(Collected data entries)
- Opening Delimiter -

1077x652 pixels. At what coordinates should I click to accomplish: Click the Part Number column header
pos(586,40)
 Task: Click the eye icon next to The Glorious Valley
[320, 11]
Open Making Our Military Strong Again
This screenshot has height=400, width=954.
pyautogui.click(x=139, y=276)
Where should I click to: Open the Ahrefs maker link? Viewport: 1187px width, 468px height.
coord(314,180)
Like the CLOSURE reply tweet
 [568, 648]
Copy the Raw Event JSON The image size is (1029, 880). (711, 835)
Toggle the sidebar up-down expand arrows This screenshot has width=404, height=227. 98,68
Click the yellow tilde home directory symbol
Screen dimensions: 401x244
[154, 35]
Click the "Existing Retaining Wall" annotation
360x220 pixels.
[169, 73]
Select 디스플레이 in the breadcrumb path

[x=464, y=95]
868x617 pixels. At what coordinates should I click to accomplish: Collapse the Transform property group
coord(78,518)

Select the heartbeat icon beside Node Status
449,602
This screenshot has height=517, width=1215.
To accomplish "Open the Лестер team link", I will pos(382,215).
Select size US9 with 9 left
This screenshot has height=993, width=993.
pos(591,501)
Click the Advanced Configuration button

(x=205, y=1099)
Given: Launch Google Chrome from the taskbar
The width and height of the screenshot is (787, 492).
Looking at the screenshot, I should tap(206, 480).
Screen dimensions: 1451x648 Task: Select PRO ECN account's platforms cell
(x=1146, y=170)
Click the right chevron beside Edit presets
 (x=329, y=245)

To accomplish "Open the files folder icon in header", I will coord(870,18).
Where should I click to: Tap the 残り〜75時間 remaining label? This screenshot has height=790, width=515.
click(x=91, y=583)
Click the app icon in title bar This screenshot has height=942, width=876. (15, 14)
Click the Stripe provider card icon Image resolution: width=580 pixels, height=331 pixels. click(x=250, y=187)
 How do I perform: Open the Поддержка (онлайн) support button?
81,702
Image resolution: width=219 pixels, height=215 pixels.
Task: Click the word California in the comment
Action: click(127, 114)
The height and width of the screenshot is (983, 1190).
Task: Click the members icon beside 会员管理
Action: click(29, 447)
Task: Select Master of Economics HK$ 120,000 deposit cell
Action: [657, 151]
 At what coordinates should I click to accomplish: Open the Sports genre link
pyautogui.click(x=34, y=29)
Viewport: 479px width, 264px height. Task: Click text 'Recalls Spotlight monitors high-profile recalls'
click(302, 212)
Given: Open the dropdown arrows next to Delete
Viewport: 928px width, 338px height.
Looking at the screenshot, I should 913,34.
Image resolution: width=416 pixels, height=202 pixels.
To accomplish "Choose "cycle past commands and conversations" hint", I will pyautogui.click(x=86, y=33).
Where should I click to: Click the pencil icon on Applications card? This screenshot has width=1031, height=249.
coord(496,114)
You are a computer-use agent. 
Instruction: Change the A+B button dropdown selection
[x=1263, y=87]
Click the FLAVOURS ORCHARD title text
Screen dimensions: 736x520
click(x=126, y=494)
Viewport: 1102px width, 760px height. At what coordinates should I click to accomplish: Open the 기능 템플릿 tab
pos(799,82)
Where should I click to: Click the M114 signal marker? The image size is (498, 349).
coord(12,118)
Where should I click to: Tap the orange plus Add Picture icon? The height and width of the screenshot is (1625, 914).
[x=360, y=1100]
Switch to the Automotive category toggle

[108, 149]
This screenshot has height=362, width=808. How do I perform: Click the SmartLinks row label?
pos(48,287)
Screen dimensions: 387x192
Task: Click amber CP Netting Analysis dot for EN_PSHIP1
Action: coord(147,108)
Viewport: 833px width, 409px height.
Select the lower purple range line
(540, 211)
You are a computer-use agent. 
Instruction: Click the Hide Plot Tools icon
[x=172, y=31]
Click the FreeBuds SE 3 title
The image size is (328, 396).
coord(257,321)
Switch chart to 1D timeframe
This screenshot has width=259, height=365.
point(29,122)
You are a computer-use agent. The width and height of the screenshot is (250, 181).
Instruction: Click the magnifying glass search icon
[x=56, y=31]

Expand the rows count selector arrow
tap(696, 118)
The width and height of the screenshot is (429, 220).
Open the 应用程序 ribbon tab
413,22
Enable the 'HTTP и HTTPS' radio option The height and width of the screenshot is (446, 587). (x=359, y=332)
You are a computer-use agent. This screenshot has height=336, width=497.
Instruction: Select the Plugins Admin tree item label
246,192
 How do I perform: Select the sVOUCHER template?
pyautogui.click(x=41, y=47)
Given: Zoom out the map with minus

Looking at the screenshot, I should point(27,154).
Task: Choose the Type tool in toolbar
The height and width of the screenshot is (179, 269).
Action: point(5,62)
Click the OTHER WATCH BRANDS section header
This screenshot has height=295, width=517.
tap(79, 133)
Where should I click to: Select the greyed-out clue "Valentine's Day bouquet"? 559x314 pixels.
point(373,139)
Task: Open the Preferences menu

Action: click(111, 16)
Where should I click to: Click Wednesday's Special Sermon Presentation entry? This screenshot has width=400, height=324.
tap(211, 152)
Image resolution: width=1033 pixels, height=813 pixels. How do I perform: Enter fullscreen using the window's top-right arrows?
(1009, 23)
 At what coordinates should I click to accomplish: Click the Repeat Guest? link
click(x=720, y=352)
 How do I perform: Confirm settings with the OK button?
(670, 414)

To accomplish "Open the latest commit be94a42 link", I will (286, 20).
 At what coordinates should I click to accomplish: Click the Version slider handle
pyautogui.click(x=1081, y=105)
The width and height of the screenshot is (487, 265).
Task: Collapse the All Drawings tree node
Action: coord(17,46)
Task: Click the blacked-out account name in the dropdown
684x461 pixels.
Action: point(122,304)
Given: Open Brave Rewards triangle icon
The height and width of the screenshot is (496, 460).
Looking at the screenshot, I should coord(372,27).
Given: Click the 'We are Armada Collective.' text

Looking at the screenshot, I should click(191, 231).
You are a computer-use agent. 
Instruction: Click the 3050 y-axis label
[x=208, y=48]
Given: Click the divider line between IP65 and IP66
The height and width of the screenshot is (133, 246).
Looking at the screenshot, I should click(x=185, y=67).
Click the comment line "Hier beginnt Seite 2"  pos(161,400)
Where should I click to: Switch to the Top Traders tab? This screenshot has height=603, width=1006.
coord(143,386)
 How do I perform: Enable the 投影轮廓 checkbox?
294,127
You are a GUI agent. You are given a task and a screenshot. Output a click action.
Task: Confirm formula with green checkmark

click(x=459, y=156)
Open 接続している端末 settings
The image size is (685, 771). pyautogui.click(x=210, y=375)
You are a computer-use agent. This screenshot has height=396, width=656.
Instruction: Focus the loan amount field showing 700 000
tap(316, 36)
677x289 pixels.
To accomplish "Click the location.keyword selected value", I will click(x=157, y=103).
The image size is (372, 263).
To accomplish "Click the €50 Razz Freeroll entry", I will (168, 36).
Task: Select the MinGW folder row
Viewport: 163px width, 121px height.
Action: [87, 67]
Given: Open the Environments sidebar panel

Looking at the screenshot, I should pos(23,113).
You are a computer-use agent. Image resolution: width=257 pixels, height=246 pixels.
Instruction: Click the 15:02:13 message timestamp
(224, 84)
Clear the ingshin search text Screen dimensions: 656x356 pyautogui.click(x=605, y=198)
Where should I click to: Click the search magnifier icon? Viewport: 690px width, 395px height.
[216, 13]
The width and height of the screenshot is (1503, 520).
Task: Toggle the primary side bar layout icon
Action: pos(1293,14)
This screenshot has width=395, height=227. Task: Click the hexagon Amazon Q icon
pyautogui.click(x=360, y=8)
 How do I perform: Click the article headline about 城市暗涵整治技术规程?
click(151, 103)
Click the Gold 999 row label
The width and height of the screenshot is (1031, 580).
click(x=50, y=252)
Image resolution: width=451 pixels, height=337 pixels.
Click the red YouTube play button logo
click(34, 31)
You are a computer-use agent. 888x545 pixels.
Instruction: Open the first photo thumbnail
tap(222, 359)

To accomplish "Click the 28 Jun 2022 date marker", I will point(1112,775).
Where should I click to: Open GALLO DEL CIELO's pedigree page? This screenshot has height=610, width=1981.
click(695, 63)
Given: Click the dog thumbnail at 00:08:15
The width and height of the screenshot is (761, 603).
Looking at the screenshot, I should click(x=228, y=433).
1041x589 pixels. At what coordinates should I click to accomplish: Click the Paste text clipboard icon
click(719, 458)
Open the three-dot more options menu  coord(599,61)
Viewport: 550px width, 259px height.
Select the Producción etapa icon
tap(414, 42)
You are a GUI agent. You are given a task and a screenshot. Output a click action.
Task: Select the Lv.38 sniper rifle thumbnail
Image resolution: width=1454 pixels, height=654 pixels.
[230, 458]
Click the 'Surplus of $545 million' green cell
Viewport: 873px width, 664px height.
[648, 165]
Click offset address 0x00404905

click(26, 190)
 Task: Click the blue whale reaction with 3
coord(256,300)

- Closing Delimiter -

The answer must be exactly the lines from the one containing "Given: Click the dog thumbnail at 00:08:15" through the final line of the data, both ends included, and nothing else.

[Result of the task]:
Given: Click the dog thumbnail at 00:08:15
The width and height of the screenshot is (761, 603).
Looking at the screenshot, I should click(x=228, y=433).
1041x589 pixels. At what coordinates should I click to accomplish: Click the Paste text clipboard icon
click(719, 458)
Open the three-dot more options menu  coord(599,61)
Viewport: 550px width, 259px height.
Select the Producción etapa icon
tap(414, 42)
You are a GUI agent. You are given a task and a screenshot. Output a click action.
Task: Select the Lv.38 sniper rifle thumbnail
Image resolution: width=1454 pixels, height=654 pixels.
[230, 458]
Click the 'Surplus of $545 million' green cell
Viewport: 873px width, 664px height.
[648, 165]
Click offset address 0x00404905

click(26, 190)
 Task: Click the blue whale reaction with 3
coord(256,300)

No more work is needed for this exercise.